PASSAGE TO READ:
The whole instrumental rock movement has gone hand in hand with NAMM and the two have created a bit of an incestuous feeding frenzy. I’m not saying there haven’t been some great albums that fall under the category of "instrumental rock."  But it’s a bit like "jazz fusion," which started out as a musically interesting movement by Miles Davis and his disciples,* only to become cheapened by imitators, watered down by the industry, and eventually morphed into one of the most hate-inspiring, offensive musical genres of all time: "smooth jazz."

Instrumental rock has spawned its own ugly freak of a bastard love child—his name is Shred.

Shred, as it exists today, has all but lost the great qualities instrumental rock once had. When brought to the forefront in the 1970’s, instrumental rock had a leader who understood that it wasn’t just about playing flashy guitar licks. This English gentleman applied the same high standards of the great artists he enjoyed, ones who reflected his diverse listening tastes. His name? Jeff Beck.

Last year, I was fortunate enough to see Jeff Beck in concert for the first time ever, at New York’s Irving Plaza. His guitar expressed deep sensitivity, emotion, texture, and expression, communicating with the audience as if it were playing for each person individually. We were transfixed in silence for some songs, cheering at the top of our lungs for others. Even the friends I went with—non-guitarists who weren’t even born when this music was popular—were deeply moved. Jeff made the concert not so much about him, but about his other band members, their group dynamic, and the collective experience of the music. Because he had the class, humility, and dignity to step out of his own way and that of his band, his own star shined brighter, His band, no slouches themselves, were free to interact with him and each other, adding their own personalities to the recipe. This collective stew was then spiced up by Jeff’s stellar licks which were sometimes fast and flashy—but only when appropriate.

WHAT THIS EXERCISE ASKS:
(1) Rewrite the passage on instrumental rock between "Instrumental rock has" and "name? Jeff Beck.", inclusive, swapping "Shred" for "Speed".
(2) Extend the passage on instrumental rock, picking up right after its final sentence.

MATERIAL:
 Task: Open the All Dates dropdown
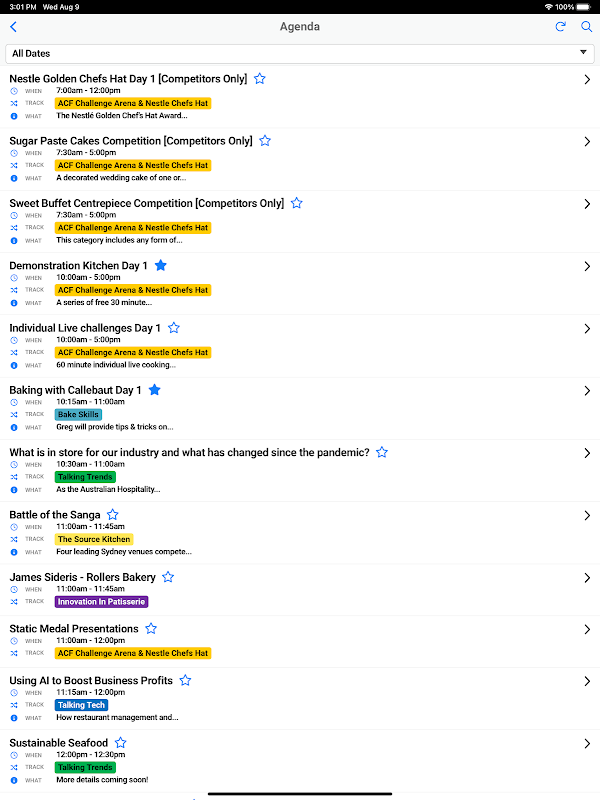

RESPONSES TO THE TASKS:
(1)
Instrumental rock has spawned its own ugly freak of a bastard love child—his name is Speed.

Speed, as it exists today, has all but lost the great qualities instrumental rock once had. When brought to the forefront in the 1970’s, instrumental rock had a leader who understood that it wasn’t just about playing flashy guitar licks. This English gentleman applied the same high standards of the great artists he enjoyed, ones who reflected his diverse listening tastes. His name? Jeff Beck.

(2)
That night, I had a brief conversation with someone I was introduced to—he concurred with everything I’ve just said here. This fellow concertgoer, who was also seeing Jeff for the first time, is considered one of the current greats himself: Allman Bros and Govt. Mule guitarist Warren Haynes. Despite years of collective experience spent on stages and in studios (especially Warren, one of the busiest guitarists of all time), it was like being kids again. There were many fellow guitar enthusiasts in there that night but it didn’t matter who any of us were—professionals, hobbyists, or non-players alike. We were all one class and school was in session. Jeff Beck was and is a master we can all learn from.

In conclusion, I’m not telling anyone to stop shredding. Shred away. But get your priorities straight about your playing. Making good music that affects people on a deeper level should be placed ahead of impressing your peers and fellow guitar players. Never lose site of the fact that your solos—flashy or otherwise—should be a fitting topping for an already delicious dish, like the chanterelles and poblano chiles accompanying the roast monkfish at Apiary restaurant in New York.* Just as a chef doesn’t settle on a topping first, then try to create a dish around it, an effective guitar solo is the result of a good piece of music, not the other way around.

*Herbie Hancock, Chick Corea, John McLaughlin, Joe Zawinul, to name a few.

**reference courtesy of chef Scott Bryan.